(Records for locating displayed items)
----

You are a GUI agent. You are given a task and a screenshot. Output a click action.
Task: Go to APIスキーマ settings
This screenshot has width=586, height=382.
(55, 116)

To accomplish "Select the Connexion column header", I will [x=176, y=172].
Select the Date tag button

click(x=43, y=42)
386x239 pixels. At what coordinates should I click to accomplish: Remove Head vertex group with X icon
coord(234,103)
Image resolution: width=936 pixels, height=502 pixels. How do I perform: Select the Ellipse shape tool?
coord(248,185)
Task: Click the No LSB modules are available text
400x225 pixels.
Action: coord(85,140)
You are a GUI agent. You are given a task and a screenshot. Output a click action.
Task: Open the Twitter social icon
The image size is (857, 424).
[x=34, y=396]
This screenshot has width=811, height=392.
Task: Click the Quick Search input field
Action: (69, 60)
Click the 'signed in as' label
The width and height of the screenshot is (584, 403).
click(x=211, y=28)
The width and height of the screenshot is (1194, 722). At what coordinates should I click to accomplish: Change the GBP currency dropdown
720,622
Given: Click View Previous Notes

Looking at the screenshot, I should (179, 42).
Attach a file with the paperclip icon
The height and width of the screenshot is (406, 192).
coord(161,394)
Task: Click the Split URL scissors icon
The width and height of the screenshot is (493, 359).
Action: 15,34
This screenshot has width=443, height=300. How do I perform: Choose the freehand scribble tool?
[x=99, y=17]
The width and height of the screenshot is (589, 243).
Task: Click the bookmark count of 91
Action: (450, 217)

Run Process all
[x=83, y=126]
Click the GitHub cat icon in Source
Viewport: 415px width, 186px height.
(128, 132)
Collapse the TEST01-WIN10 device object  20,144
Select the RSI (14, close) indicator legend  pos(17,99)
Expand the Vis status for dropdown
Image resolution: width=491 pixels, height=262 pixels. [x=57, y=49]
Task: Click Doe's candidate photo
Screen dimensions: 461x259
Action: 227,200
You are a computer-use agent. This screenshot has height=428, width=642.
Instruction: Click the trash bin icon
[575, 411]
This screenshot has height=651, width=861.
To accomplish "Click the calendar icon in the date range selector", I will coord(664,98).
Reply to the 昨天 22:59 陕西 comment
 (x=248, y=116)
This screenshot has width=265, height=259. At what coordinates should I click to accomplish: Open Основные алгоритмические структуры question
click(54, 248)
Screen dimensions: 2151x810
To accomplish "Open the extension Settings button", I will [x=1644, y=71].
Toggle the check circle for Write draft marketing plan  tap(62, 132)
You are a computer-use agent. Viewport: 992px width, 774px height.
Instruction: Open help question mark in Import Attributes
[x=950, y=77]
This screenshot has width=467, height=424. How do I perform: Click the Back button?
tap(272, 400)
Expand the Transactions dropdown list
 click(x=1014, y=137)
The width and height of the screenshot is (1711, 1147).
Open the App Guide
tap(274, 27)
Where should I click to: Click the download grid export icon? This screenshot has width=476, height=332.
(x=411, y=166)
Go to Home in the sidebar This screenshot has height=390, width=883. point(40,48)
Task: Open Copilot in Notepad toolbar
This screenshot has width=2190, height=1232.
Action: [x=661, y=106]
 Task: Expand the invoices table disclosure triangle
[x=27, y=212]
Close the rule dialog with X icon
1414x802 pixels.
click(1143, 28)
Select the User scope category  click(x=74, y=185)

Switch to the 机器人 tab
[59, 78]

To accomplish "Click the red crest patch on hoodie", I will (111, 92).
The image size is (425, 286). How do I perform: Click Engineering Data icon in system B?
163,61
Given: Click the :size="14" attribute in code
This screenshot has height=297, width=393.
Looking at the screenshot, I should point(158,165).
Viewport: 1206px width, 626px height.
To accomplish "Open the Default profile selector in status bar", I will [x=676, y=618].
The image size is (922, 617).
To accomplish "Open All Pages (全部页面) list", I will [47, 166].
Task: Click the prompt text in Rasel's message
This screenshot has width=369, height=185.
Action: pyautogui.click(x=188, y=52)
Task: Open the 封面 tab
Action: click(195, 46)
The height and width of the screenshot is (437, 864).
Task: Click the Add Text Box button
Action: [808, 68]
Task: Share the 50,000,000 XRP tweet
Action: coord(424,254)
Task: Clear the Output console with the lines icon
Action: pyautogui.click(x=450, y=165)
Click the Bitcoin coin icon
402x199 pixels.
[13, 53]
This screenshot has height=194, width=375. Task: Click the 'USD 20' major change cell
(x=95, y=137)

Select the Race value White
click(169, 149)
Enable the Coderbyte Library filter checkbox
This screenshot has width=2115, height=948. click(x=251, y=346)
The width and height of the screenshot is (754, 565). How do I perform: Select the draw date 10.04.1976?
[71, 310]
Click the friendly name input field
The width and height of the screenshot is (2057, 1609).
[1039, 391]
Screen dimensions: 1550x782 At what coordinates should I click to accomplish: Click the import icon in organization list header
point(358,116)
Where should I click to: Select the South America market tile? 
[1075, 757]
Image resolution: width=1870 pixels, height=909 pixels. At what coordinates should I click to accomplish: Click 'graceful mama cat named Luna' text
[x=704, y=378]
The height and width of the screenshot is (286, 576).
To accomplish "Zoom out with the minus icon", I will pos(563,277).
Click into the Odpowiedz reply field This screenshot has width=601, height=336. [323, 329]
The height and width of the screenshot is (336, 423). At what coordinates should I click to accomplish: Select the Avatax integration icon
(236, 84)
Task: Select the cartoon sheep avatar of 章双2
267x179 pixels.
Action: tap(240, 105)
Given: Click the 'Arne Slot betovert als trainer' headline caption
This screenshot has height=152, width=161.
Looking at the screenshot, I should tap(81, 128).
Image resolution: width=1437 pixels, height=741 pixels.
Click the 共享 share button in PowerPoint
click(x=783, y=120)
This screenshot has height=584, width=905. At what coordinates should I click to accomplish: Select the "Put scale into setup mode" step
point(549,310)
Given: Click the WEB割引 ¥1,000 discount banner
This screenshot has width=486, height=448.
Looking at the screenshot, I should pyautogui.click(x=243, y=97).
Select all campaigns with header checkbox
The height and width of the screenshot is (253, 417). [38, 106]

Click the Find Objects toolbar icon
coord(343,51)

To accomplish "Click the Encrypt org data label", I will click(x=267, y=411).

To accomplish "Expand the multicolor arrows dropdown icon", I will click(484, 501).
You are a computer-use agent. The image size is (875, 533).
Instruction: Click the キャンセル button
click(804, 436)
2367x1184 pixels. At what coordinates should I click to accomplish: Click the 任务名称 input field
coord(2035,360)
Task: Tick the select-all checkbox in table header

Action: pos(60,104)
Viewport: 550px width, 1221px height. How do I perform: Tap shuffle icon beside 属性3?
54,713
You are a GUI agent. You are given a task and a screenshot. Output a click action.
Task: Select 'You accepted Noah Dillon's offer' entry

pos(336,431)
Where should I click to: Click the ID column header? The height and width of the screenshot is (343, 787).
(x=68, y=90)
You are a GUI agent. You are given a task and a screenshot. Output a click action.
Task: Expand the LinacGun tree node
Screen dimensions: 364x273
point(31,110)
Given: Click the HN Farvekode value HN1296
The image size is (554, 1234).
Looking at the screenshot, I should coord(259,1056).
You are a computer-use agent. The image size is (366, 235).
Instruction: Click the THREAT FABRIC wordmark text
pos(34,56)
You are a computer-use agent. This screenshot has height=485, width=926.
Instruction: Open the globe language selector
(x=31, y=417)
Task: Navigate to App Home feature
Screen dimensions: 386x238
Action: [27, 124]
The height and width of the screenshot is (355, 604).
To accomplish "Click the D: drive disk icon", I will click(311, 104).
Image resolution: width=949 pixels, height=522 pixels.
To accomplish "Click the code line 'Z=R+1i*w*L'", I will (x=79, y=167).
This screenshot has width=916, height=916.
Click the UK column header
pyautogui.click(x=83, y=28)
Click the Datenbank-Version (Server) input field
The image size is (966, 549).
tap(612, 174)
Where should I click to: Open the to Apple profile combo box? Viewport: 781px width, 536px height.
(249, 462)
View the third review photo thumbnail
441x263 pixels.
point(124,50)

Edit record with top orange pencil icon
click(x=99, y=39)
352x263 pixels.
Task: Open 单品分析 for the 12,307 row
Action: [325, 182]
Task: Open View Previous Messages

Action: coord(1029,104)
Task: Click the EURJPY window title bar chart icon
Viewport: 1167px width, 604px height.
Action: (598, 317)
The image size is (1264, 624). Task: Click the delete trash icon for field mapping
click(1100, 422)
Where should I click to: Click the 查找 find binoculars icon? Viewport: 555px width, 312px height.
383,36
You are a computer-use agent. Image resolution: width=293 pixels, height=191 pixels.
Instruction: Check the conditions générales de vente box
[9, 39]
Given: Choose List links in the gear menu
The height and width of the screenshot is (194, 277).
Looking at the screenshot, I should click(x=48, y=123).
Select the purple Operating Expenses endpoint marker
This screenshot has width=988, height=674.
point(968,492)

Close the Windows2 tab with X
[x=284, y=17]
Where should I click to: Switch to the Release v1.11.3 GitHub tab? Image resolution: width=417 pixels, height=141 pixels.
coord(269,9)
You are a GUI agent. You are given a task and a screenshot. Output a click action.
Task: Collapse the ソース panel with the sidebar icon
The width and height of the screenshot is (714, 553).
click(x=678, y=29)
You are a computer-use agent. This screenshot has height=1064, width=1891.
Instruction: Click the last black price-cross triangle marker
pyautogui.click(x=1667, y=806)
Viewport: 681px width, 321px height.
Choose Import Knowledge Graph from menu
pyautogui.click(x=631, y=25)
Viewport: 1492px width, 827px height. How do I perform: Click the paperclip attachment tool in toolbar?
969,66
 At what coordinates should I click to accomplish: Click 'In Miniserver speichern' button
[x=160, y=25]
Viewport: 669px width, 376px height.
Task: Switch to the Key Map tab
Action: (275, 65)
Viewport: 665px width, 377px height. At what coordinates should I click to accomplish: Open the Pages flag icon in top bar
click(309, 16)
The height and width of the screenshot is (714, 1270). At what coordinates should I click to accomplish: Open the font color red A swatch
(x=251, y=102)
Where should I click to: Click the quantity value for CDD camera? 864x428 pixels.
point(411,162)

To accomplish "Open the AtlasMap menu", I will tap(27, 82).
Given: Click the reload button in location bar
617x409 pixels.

----

▶ [TASK PROMPT]:
Copy out the entries between the line holding "has height=1064, width=1891." and the line holding "click(309, 16)", inclusive, keeping every line unchanged.

▶ [IN RESPONSE]:
You are a computer-use agent. This screenshot has height=1064, width=1891.
Instruction: Click the last black price-cross triangle marker
pyautogui.click(x=1667, y=806)
Viewport: 681px width, 321px height.
Choose Import Knowledge Graph from menu
pyautogui.click(x=631, y=25)
Viewport: 1492px width, 827px height. How do I perform: Click the paperclip attachment tool in toolbar?
969,66
 At what coordinates should I click to accomplish: Click 'In Miniserver speichern' button
[x=160, y=25]
Viewport: 669px width, 376px height.
Task: Switch to the Key Map tab
Action: (275, 65)
Viewport: 665px width, 377px height. At what coordinates should I click to accomplish: Open the Pages flag icon in top bar
click(309, 16)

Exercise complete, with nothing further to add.